:: CONSIGNE ::
Prolongez le texte sur Sabbataï Tsevi, placé ci-dessous, à partir de sa dernière phrase.

---------- PAGE

Or, Sabbataï Tsevi souffre de graves troubles de l’humeur, que Scholem identifie à une psychose maniaco-dépressive. Dans ses phases maniaques, il se livre à des actes étranges, comme par exemple: rapporter chez lui un gros poisson et l’habiller en nourrisson, prononcer le nom divin ineffable, tenter d’arrêter la course du soleil, chanter, à l’office, de vielles chansons d’amour espagnoles ou déclarer recevoir de Dieu de nouvelles lois. Ces fantaisies, difficilement acceptables pour le Judaïsme de l’époque, aboutissent invariablement à son expulsion de la ville par les Rabbins du cru. Il est ainsi contraint à l’errance, à l’exil dans l’Exil. Ce rejet, et la dérision dont il est l’objet ne le guérissent pas de cette alternance de phases, elles semblent même la renforcer.

Sabbataï Tsevi consulte donc Nathan de Gaza, et celui-ci va donner un sens eschatologique à ses troubles. L’alternance des phases de son humeur n’est-elle pas à l’image de l’alternance entre les phases de faveur divine et d’absence de Dieu? Lorsque Sabbataï tente d’arrêter le soleil (Hama), n’est-ce pas pour mettre fin à la colère divine (Hama) et ouvrir ainsi l’ère messianique? Isaïe ne décrit-il pas le messie comme malade dans son chapitre 53?

La relation qui s’établit entre les deux hommes est-elle un délire à deux? Ce qui est certain, c’est que personne n’invente rien. On fouille (sens du mot midrash) les textes, à la recherche d’indices sur la venue messianique et, comme dans toute bonne tragédie, on découvre que le texte parle de soi. Cette étoile messianique dont parle l’Écriture, n’est-elle pas Sabbataï? (Sabbataï est le nom hébreu de la planète Saturne). Son nom tsevi signifie gazelle ou cerf, animal souvent associé à la biche, qui est en réalité un agent de l’eschatologie (ayelet ha-shaHar). Mais ce nom signifie aussi orgueil, parure, gloire. Ce nom porte donc en lui les significations contradictoires de l’animal pourchassé et de la gloire eschatologique. Si le messie représente en fin de compte Israël lui-même, à la fois objet précieux et objet de mépris dans le monde actuel, pourquoi Sabbataï Tsevi ne serait-il pas le messie? Isaïe ne dit-il pas clairement: Ce jour-là, le germe de Yahvé sera tsevi? (Is 4,2)

Isaïe 13, 14 parle d’un cerf pourchassé, tsevi mudaH, ce dernier terme possède la valence messianique 52 comme d’ailleurs Hamad dont il est l’anagramme et qui sera la racine du nom que choisira de porter Sabbataï une fois converti (mehemed en turc). Comme on l’imagine, on va traquer toutes les occurrences des signifiants Sabbataï et Tsevi pour guetter les rapprochements de sonorités et de valences, et ces rapprochements seront à la base de nouvelles élaborations. On a vu que le midrash chrétien utilisait le même type de fouillage, en recherchant les termes de même valeur que le mot mashiaH (messie) et qu’il produisait des textes à l’aide de ces termes (Yohanan: Jean; Ashré: bienheureux, etc.)

--------------------
---------- DONNÉES FOURNIES

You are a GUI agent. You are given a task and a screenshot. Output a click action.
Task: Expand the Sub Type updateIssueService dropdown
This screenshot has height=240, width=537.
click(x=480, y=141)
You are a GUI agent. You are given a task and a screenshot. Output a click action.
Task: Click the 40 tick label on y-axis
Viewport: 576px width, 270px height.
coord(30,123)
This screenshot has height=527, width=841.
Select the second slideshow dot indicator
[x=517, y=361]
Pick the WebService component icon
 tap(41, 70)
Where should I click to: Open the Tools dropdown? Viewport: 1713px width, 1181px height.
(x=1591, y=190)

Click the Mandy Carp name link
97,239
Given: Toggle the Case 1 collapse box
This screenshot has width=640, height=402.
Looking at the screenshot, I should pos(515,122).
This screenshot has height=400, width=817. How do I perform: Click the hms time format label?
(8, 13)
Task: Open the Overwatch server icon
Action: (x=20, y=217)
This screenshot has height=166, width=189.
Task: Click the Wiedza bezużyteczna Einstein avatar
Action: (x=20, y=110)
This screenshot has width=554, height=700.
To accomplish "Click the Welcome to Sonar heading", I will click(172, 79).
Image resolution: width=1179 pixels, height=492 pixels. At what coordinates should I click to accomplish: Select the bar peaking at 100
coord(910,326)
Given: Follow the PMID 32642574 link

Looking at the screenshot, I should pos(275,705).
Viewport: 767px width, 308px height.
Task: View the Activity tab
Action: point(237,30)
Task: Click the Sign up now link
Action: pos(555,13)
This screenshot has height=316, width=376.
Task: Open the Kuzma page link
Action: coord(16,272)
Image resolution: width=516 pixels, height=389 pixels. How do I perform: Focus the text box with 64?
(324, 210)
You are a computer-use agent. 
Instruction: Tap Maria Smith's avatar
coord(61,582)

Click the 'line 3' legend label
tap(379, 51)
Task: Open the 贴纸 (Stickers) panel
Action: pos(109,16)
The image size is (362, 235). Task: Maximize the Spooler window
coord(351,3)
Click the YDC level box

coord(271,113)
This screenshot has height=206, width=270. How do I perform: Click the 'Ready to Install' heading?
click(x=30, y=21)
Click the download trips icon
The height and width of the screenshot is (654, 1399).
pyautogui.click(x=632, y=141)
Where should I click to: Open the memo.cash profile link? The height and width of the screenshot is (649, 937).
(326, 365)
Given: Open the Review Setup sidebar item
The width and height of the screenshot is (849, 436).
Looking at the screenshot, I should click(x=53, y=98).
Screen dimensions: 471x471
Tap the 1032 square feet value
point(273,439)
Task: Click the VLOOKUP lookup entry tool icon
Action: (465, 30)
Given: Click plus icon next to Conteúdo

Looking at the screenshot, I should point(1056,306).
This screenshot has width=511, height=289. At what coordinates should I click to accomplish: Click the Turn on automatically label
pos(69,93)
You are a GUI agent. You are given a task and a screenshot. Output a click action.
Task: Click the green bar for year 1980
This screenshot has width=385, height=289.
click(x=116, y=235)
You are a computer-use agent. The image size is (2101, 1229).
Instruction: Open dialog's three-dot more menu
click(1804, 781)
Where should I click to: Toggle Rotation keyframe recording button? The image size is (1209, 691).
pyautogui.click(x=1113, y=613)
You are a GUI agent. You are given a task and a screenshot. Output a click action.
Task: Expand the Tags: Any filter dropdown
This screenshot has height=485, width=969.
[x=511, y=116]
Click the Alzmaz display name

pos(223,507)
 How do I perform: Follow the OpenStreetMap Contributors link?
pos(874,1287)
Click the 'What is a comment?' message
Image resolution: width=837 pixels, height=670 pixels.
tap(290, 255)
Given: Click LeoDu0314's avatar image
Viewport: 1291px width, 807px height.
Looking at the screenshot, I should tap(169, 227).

--------------------

:: RÉPONSE ATTENDUE ::
Ainsi du verset: Et Babylone, la perle (tsevi) des royaumes, le superbe joyau des Chaldéens, sera comme Sodome et Gomorrhe, dévastées par Dieu. Ce verset contient le terme-clè du renversement eschatologique hapekha. Sabbataï Tsevi va désormais croire qu’il est appelé à détruire le mal, que telle est sa mission. La proximité de son nom tsevi avec tsava (combat) le conforte. tsevaot signifie à la fois gazelles et est l’un des noms de Dieu (tsebaot le Dieu des armées). Sabbataï Tsevi est né le 9 ab date de la destruction des deux Temples, et son nom Sabbataï contient le mot bayit. Or, un midrash fait coïncider la date de la naissance du messie avec celle la destruction du Temple.

Les ouvrages de l’époque, qui rapportent la geste du nouveau messie, portent des noms issus de versets contenant le mot tsevi, comme tits nobel tsevi (la fleur fanée de sa superbe splendeur Is 28,1) splendeur qui, en Is 28,4 est reliée à une grasse vallée devenue célèbre depuis que les Évangiles l’ont translitérée en Gethsémani. Ou encore razi li (quelle épreuve! Is 24,16). Ce dernier verset semble résumer la vie de Sabbataï Tsevi puisqu’il commence par: Des confins de la terre nous avons entendu des psaumes: Tsevi le Juste, mais se conclut dans le comble de l’apostasie (bogdim bagadu uboged bogdim bagadu). bgd étant la racine de la trahison.

Élaborée dans le dialogue entre Sabbataï et Nathan, la doctrine de la messianité de Sabbataï Tsevi émerge peu à peu: Sabbataï n’a pas besoin de tiqun, il est le messie. Ses actes étranges, voire insensés, peuvent être justifiés par l’idée de renouvellement eschatologique. Lors de la venue du messie, la loi prendra un autre sens, inconnu à ce jour.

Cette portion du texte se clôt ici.